During the next week, New Woodstock resident and recipient of a kidney transplant, Phillip Hamilton, will return to America after competing at the 2011 World Transplant Games in G teborg, Sweden.
Hamilton is one of just three participating athletes from New York state and 60 total athletes representing the United States of America. About 2,500 competitors from more than 60 countries will join Team USA in Scandinavia for the games.
“I am aware I am part of a very small, fortunate group of healthy, transplanted citizens who are able to make the trip abroad, and I am painfully aware that none of my Team CNY teammates are accompanying me to Europe,” Hamilton said. “The trip is an expensive one, and almost cost prohibitive. I will give my level best effort to represent the community, my CNY teammates and the United States with pride and respectful dignity.”
The World Transplant Games are in their 18th year of competition, having started in 1978 in the United Kingdom. This year, the games are being held from June 17 to 24.

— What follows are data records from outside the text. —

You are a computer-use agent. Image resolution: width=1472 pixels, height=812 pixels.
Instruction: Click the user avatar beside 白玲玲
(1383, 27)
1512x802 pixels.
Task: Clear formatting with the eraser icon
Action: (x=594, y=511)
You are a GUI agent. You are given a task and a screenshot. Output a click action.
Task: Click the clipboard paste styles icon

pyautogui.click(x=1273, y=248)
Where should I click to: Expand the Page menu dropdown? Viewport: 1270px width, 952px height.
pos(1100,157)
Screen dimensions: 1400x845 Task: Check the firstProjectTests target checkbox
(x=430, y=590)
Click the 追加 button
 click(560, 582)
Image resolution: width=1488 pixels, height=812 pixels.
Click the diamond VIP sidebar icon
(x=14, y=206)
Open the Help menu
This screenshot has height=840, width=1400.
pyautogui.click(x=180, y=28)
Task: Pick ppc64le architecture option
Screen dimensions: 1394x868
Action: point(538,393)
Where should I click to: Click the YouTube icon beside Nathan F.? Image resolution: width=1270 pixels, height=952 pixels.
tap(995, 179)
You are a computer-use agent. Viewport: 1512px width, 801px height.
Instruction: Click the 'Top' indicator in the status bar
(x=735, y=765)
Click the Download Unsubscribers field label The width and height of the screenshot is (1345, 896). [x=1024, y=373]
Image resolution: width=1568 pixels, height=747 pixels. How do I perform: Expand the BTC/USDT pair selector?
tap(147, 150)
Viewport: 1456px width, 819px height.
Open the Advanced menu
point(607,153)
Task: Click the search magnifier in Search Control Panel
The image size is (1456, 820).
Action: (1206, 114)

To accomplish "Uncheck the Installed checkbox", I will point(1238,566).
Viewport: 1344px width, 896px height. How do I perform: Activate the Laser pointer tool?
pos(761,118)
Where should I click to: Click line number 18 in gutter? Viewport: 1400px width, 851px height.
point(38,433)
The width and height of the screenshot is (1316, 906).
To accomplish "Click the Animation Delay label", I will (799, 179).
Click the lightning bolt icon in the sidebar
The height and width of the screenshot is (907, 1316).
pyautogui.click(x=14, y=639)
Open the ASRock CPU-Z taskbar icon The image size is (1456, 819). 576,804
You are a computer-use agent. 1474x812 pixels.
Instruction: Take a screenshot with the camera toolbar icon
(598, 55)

Hamilton will be competing in the 200-meter and 400-meter foot races, as well as the long jump, high jump and a team sport known as “floorball,” which he describes as a cross between hockey, basketball and lacrosse.
Hamilton spent much of the past 10 months fixated on training for this competition. His days began at 5:30 a.m. lifting weights and running on the treadmills at Caz Fitness before heading to work, where he manages the College Connections Initiative for Central New York.
After 5 p.m., Hamilton could be seen running and practicing the long jump at the Cazenovia High School track. To alternate his workout regimen, Hamilton would often trail-run at Highland Forest and Toggenburg Mountain.
The World Transplant Games are held biennially, and 2013 competition will be held during late July in Durban, South Africa. The U.S. transplant games are also held biennially, however, the 2012 competition has been suspended due to a shortage of financial and staff resources according to the National Kidney Foundation.
The national games had been running for the past 20 years, in the coming years the NKF will explore options to restructure and hope to offer the competition in 2014.
“The U.S. Games have traditionally been a source of solace, relief and support for donor families and the transplant community, often providing a means for a healthy resolution of the loss of a loved one, continued fellowship, correspondence and a source of moral support that has become necessary and can be found nowhere else,” Hamilton said. “It is singular and positively powerful in its impact on the transplant community, and its discontinuation leaves a sizable chasm.”
Hamilton competed in the 2010 U.S Transplant Games in Madison, Wis.
Before receiving his life-saving transplant, he spent six years and seven months on dialysis waiting for a suitable kidney after collapsing while hiking at Stone Quarry Hill Art Park with his mother in 2002.
Upon his kidney transplantation on Feb. 28, 2009, from an exercise guru in his late-50s from Rochester, Hamilton continued the longstanding tradition of naming the new organ.
Hamilton chose the moniker “Hank Aaron” for his transplanted kidney, paying homage to the famous baseball star; a personal role model of his. “Like me, he is a Southerner by birth, but lived and worked for a time in Milwaukee. He was the model of consistency, had a long career and is the greatest homerun hitter of all time,” he said. “A true giant of the game; his credentials are absolutely unimpeachable. I think it suits the organ well.”